The Alberta Eugenics Board was made up of four panelists who were to meet and discuss each sterilization on a case-by-case basis.  Among the most prominent and long-serving members of the board was the Chairman, Dr. J.M. MacEachran, co-founder of the Canadian Psychological Association and first Chair of the Psychology and Philosophy department of the University of Alberta.  To facilitate the board's operation, it was agreed in 1933 that  Dr. MacEachran (who served as Chairman until his death in 1965) would have the authority to dictate when an operation for sterilization would take place (usually for mental defectives as family permission continued to be needed for sterilizing the mentally ill).

From 1928 until the act was finally repealed in 1972, an estimated 2,832 sterilizations were carried out.  Approximately 25 percent of those sterilized were aboriginals and Metis but a disproportionately high number of young females from poor backgrounds were also sterilized.   The rationale for sterilizing young women was that they would likely turn to prostitution (or at least promiscuity) and that sterilization would prevent them from having "defective" children. 

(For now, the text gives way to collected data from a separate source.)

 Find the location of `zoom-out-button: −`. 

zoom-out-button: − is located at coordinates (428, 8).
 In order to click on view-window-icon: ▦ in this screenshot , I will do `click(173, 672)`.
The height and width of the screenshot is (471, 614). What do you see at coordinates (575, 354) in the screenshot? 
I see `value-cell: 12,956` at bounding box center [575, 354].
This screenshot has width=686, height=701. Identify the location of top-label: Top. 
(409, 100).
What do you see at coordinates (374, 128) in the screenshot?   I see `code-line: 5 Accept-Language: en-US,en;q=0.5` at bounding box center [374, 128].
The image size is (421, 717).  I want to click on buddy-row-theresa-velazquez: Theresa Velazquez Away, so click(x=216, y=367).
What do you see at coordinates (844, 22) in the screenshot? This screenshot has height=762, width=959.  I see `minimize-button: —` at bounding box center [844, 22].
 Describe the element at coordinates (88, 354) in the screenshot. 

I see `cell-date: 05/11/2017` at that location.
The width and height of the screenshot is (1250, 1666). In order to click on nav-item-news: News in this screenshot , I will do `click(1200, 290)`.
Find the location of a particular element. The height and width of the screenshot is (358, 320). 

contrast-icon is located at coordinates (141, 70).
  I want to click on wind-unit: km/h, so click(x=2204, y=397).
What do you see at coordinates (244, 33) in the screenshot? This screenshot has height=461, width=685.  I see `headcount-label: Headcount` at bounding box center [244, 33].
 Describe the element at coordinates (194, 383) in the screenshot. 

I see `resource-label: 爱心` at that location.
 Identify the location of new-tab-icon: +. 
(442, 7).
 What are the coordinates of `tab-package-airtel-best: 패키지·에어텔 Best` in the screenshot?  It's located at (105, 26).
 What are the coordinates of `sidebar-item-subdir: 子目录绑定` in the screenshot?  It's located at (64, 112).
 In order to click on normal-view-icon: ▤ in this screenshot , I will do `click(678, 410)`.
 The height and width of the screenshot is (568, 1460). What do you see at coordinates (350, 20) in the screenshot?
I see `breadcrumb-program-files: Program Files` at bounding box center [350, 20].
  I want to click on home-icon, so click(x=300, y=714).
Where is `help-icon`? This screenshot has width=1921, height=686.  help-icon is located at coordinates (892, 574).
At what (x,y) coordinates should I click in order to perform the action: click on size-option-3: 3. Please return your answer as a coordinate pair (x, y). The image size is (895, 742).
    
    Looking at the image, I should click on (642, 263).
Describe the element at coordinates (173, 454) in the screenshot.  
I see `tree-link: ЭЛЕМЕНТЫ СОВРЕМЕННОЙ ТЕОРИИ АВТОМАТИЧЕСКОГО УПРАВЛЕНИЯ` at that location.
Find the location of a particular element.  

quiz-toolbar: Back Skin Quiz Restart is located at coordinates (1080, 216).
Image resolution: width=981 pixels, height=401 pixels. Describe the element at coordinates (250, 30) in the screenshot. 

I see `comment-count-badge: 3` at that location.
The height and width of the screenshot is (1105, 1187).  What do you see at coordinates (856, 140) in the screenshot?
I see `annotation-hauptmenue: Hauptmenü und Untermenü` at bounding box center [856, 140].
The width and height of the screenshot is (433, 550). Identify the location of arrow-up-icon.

Leilani Muir was at the Provincial Training School for two years before her case was reviewed by the Eugenics Board.  She was given an IQ test which determined that she had an IQ of 64 and it was on that basis that she was formally diagnosed as being a "Mentally Defective Moron".  This diagnosis, in conjunction with her developing sexuality and her presumed incapability of being a good parent, led to Leilani's sterilization in 1959 at the age of 14.  She was never told that she would be sterilized and only thought that she was having her appendix removed.  She remained at the school for another six years before being removed by her mother. 

Leilani blossomed and became independent in the following years but it was only during her first marriage that she finally learned why she and her husband were unable to have children.  Adoption was also impossible for her due to the stigma of having been a resident at the Training School.   In 1998, during her second marriage, she was administered another IQ test which determined that she was of normal intelligence.  This led Leilani to conclude that she had been wrongfully sterilized and she sought financial compensation from the Alberta government.   It would take years of legal battles but Leilani finally won her case. 

On January 25, 1996, a court awarded Leilani Muir $740,780 CDN and a later $230,000 CDN for legal costs.  In making her decision, the presiding judge Madame Joanne B. Viet, concluded that the province wrongfully surgically sterilized Leilani Muir.  She also added that the “particular type of confinement of which Ms. Muir was a victim resulted in many travesties to her young person: loss of liberty, loss of reputation, humiliation and disgrace; pain and suffering, loss of enjoyment of life, loss of normal developmental experiences, loss of civil rights,  loss of contact with family and friends, and subjection to institutional discipline”.  About 700 other claimants were also awarded undisclosed damages as a result of a class action suit that arose out of the Leilani Muir decision. 

Leilani Muir now lives in Alberta and is currently working on an autobiography.  A movie titled The Sterilization of Leilani Muir was produced by the National Film Board of Canada in 1996. While her sterilization was hardly unique to Canada and similar tragedies occurred in other countries around the world, her case represents a warning of the ease with which people regarded as "marginal" can be stripped of their basic human rights.  It is a lesson we would do well to remember for the future.